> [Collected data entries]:
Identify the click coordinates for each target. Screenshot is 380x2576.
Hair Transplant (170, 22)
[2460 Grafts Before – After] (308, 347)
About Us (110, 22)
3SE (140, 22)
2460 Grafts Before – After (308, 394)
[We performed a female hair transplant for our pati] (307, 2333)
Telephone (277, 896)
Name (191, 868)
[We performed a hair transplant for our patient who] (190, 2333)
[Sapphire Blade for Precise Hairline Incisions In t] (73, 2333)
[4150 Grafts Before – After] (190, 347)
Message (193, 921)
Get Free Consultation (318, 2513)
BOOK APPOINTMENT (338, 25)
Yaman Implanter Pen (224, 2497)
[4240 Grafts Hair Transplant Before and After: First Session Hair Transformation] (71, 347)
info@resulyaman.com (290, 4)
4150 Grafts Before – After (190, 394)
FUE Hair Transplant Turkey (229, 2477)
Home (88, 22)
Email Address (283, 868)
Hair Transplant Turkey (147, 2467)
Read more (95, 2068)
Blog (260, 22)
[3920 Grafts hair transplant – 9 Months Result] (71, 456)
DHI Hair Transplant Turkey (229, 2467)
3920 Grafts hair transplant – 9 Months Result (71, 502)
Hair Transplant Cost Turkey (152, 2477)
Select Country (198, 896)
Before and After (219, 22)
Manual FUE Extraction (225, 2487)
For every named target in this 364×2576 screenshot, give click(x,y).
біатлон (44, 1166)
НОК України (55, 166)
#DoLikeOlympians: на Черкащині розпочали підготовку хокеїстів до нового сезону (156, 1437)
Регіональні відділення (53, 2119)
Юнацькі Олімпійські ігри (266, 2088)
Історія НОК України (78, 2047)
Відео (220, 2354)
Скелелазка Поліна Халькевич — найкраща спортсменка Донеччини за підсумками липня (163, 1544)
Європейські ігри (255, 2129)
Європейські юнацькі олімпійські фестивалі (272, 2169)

> [What is needed]: All lines with the word "ігри" need to be copied from the data above.

> [Response]:
Юнацькі Олімпійські ігри (266, 2088)
Європейські ігри (255, 2129)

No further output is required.